# Is the Lake District motorhome friendly?.



## 91325 (May 1, 2005)

Hi there,
I am sure many of you have been to the Lake District and we were wondering what it is like up there. Are there height barriers everywhere, what are the roads like., can you park near the Lakes. I imagine the scenery is spectacular. We have towed a caravan to Cornwall for the last 25 years but now we have got a motorhome we are going to venture elsewhere, starting with the Lake District. It looks like it is motorway all the way from our doorstep here in Somerset. We have joined the C&CC - special age concessions for the over 55's (that's us) so at least we have somewhere to aim for. Scared of wildcamping. Spent one night on Dartmoor many years ago. Neither of us slept after a crowd of motorbikes drove in round the layby and circled a couple of times in the early hours of the morning. Unfortunately we had just seen a scary film. At least we saw the wonderful sunrise which kinda made up for the night before. Anyway, if anyone has any tips about travels to the Lake District they would be much appreciated. :lol:


----------



## Malc (May 9, 2005)

Hi, Weeble,
Lakes are nice, you might find parking difficult in places like Windermere or expensive but there are lots of other places of interest off the beaten track. If you are in the CCC the Kendal site is nicely placed for the southern lakes or indeed the York Dales. 
Regards Malc


----------



## 90374 (May 1, 2005)

*Lake District*

We love the lakes, and it is not to far from us, quite a bit further for you. I like Hawkshead you can park by the lake and hire a small electric boat which is fun, the Steamers on Windermere and the steam railway are also good and within easy reach of a number of sites.
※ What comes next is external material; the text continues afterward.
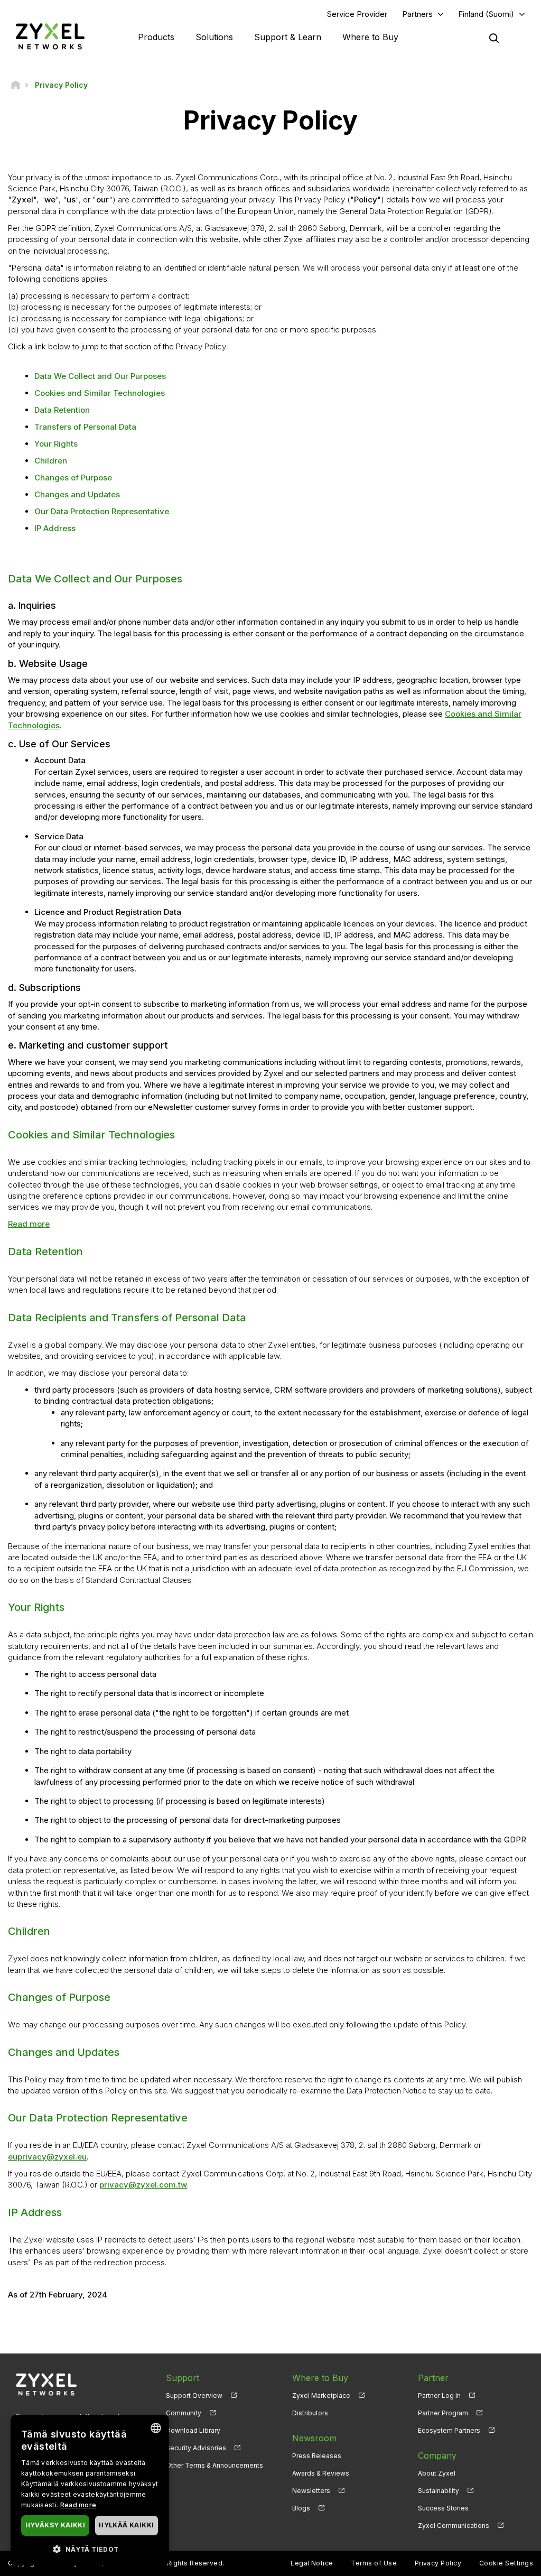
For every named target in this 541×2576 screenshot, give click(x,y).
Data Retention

It always amazes me how big the area is.

The only downside is how busy it all gets at peak periods.

Best Regards

Pete


----------



## 91325 (May 1, 2005)

*Is the Lake District motorhome friendly.*

Cheers everyone for taking the time to reply to my message. I love this website. You get to feel like you know everybody personally.
Thanks again. I will let you know how we get on in the Lakes. Should be going around 4th July.
Bye for now.


----------